- [PROBLEM TO WORK ON]: Starting from the line containing "under ARXy's comment", give again every line through the end of the entries, word for word. Pictures stay out of the copy.
————
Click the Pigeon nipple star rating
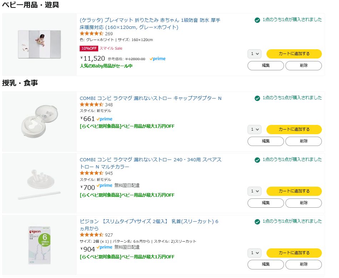The width and height of the screenshot is (339, 278). (x=91, y=235)
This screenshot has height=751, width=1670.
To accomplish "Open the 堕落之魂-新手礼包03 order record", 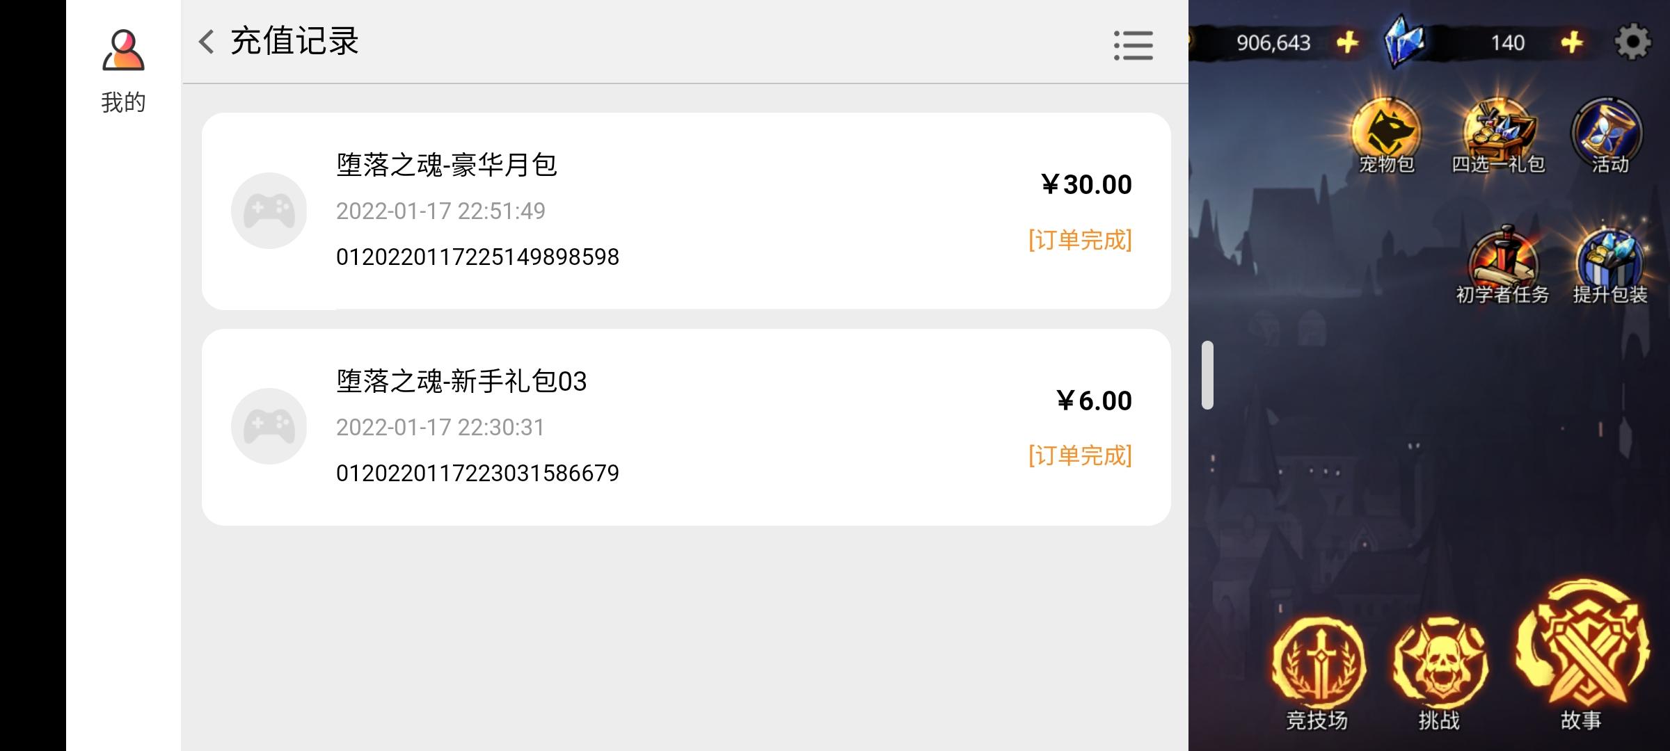I will coord(686,427).
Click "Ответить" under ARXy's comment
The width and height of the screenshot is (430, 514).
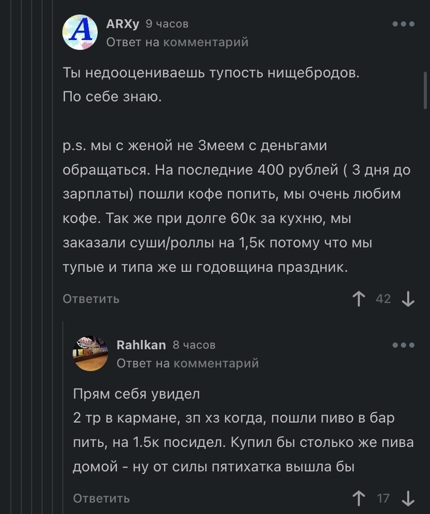pos(91,299)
————
- [REPLY]:
Click "Ответить" under ARXy's comment
The width and height of the screenshot is (430, 514).
pos(91,299)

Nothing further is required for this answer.